The purchase contract is deployed by a lawyer handling the purchase. A buyer deposits funds in Ether to be transferred to the seller upon giving the keys to the apartment. There may be a sequence of deposit. If the required amount is not transferred up to predefined time, the buyer can withdraw the Ether. The funds can be withdrawn by a seller if the buyer and the lawyer approved.

contract Purchase {

    address lawyer;

    address buyer;

    address seller;



  uint256 amountDue;



  uint256 startTime;

  uint256 timeToLive;

  bool approvedBuyer;

  bool approvedLawyer;



  constructor(address _buyer, address _seller, uint256 _amountDue, _uint256 timeToLive) public {

      lawyer = msg.sender;

      buyer = _buyer;

      seller = _seller;

      amountDue = _amountDue;

      startTime = _timeToLive;

      timeToLive = _timeToLive;

  }



  modifier canWithdraw() {

      approvedBuyer && approvedLawyer;

      _;

  }



    modifier didExpire() {

        now > startTime + timeToLive;

        _;

    }



    function approve() public {

        if (msg.sender == buyer) {

             approvedBuyer = true;

        } else if (msg.sender == owner) {

               approvedLawyer = true;

        }

    }



    function() payable public {

    }



  function withdraw(uint256 _amount) canWithdraw() public returns(bool) {

      require(_amount <= this.balance);

      require(msg.sender == seller);

      require(msg.sender.transfer(this.balance));

  }



  function expire() public didExpire() returns(bool) {

      require(msg.sender == buyer);

      require(this.balance > 0);

      require(msg.sender.transfer(this.balance));

  }



}

Temporal Logic Statements for the Real-Estate Contract

To make these statements, we make the reasonable assumption that the parties involved indeed intend to perform actions. That is, we assume the parties involved make progress.

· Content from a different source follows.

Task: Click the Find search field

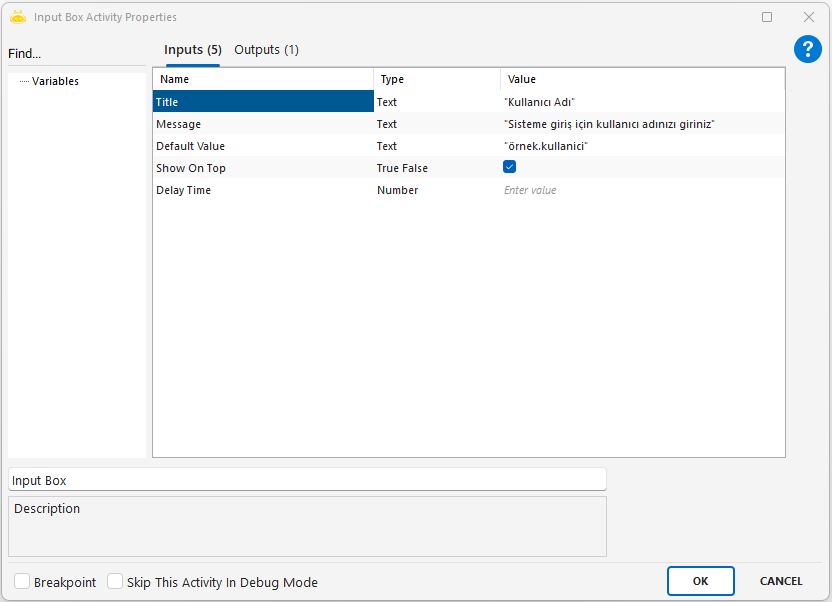Action: click(76, 54)
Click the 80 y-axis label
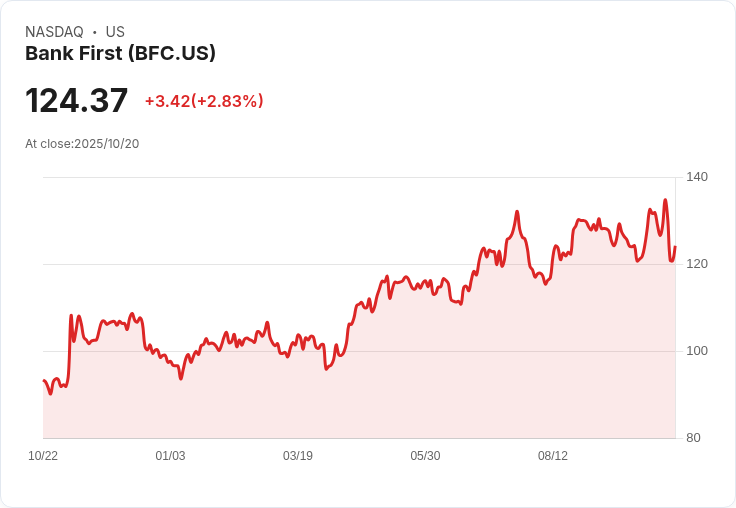This screenshot has height=508, width=736. tap(694, 438)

  1. If approve is called by the buyer and eventually followed by approve call by the lawyer, or approve is called by the lawyer and eventually followed by approve call by the buyer, then eventually the seller will call withdraw and succeed

  2. A withdraw will fail if since the contract deployment, approve was not called by both the seller and the buyer

  3. An expire will succeed and return true, if there is no previous withdraw that succeeded and the call is after the time to live

  4. If following a successful withdraw an expire is called, it will fail

One can immediately observe for the real-estate purchase contract that since we are talking expiry times expressed using block time, we need to define propositions that specify the desirable conditions, namely, timeExpired.

Conclusions

We proposed using temporal logic for reasoning on smart contracts and expressed a few simple statements. Our intent is to open a discussion in the community.

We intend to expand this research in several directions. These include automated contracts where for example in the case of a purchase the buyer can approve by itself the transfer of funds using a pre-image.

Beyond that, we are interested in applying the approach to payment channels.